Public servants in Britain are seen as the enemy, as people who get fat off of the tax-payer without providing anything, despite the fact we are the Doctors & Nurses, the Police, The Child Protection, the help for homeless, the street cleaners and pot-hole fillers, the bin collectors, the town planners and agriculturalists, the regulators of democracy and the defenders of the public interest. What does business contribute to match this?

The result that we've witnessed is the balance of power now being in the hands of private enterprise and large corporations, who at any fear of profits dropping to the detriment of shareholders, will threaten the mantra of "jobs will be lost". We put business on a pedestal in this country and worship it as the creator of jobs, forgetting that we do still need public servants and institutions and people to manage the infrastructure that allows business to exist in the first place.

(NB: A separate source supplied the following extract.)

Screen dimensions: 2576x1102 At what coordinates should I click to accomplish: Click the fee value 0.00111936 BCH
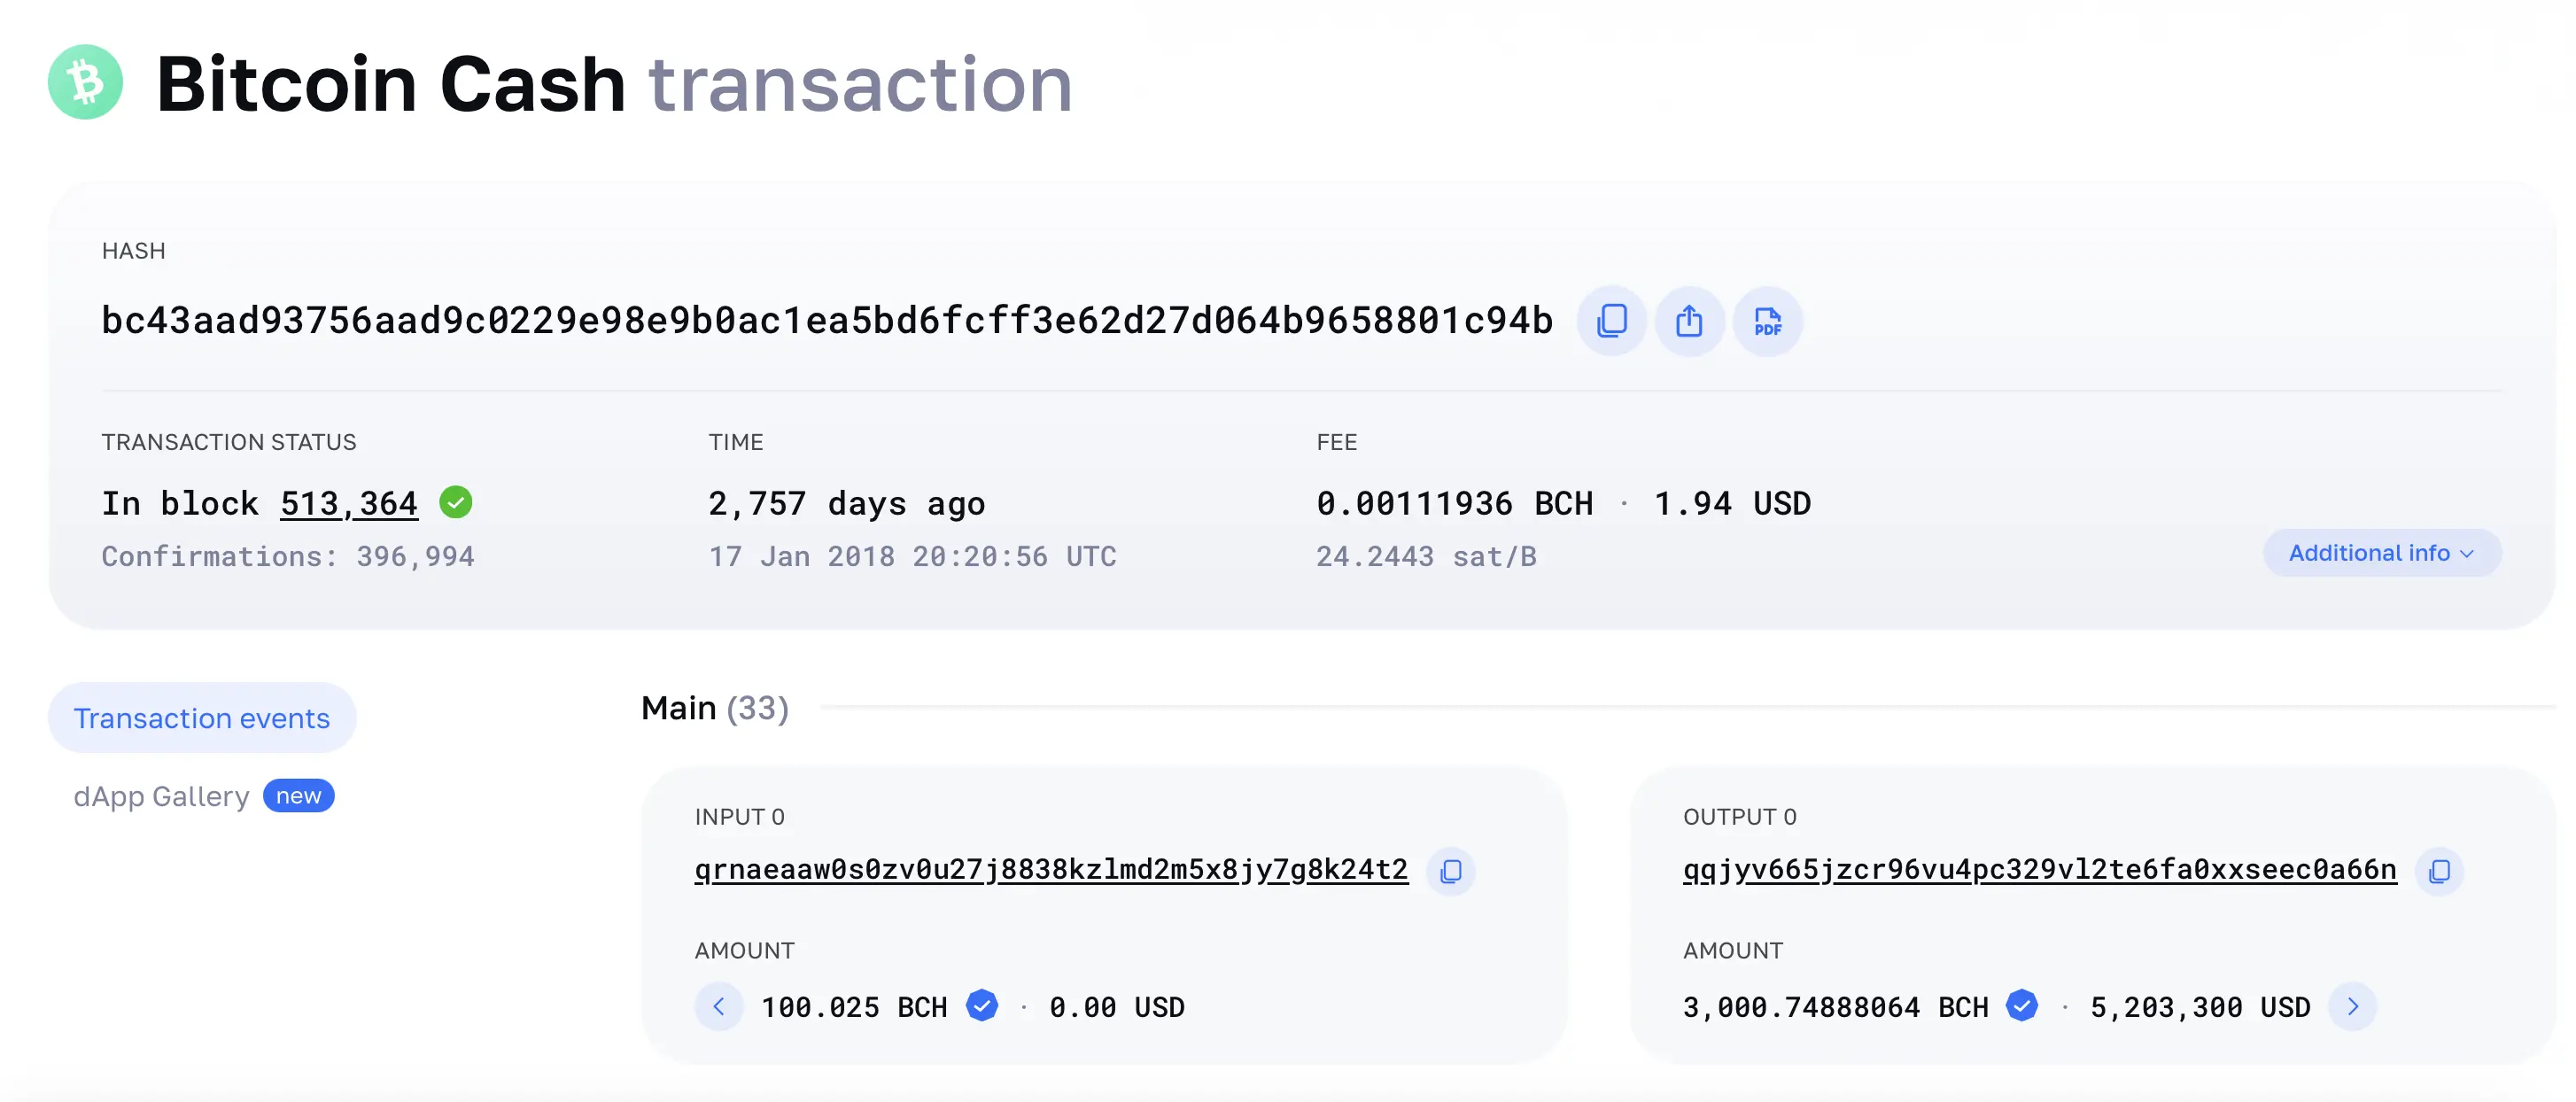tap(1455, 503)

Business is still a relatively new concept in today's format compared with public institutions and moral obligation for egalitarian society, which can trace its roots back pretty much to the very first communities of civilisation (Think the Roman Senate, the Ancient Egyptian system of Pharoah's providing labour on monument projects). There was a sense of obligation in the upper classes right up to the end of the mid 20th Century that the wealthy should be providing jobs and purpose to those lesser off.

This sense of moral purpose has evaporated with a new wave of people who now exist in the corporate world, earning high salaries in boardrooms but had no actual hand in the construction and growth of the company. This is seen in pretty much every line of British Business, a class of parasitic managers who worship globalisation and automation as the future.

And be that as it may, you cannot put that genie back into the bottle, we in the UK are unable to have a mature debate about the fundamental shift in society we are going to see in the 21st Century caused by inevitable automation and the displacement of low skilled work that the majority of UK workers do rely on. This has been compounded by a net increase via immigration of 250,000 people a year under the most recent figures, the majority of which are also unskilled labour.

The pincer movement by the upper classes of the inevitability of globalisation and automation, coupled with an unwillingness to sort out UK immigration policy, as it is in the interests of big business to have an over-supply of cheap unskilled labour to supress wage growth and therefore, living standards, all helps contribute to the continued siphoning of profits into the pockets of off-shore faceless shareholders, with that money never re-entering the capitalist system at the bottom.

Who is going to drive the economy forwards when all of the consumers have watched their disposable income shrink to a nothing?

In Britain, we now measure success through material wealth and an unhealthy fixation on GDP and economic growth, rather than measuring our rate of progress as a nation through Education, Life Expectancy, Healthcare Standards and Leisure Time (the things that matter and are true hallmarks of progress) Things I hasten to add that we have slipped down on the global rankings in every way.

Somebody else has described corporations here as "people too" but they're not are they? Who is held accountable for when things go wrong? "Sir" Fred Goodwin? "Sir" Phillip Green? (look them up). Business is a good thing and capitalism is the most effective model humanity has come up with so far, but in the UK it has gone too far into the hands of business and regulation is now so weak and transparent that there is nobody to ensure that standards are kept.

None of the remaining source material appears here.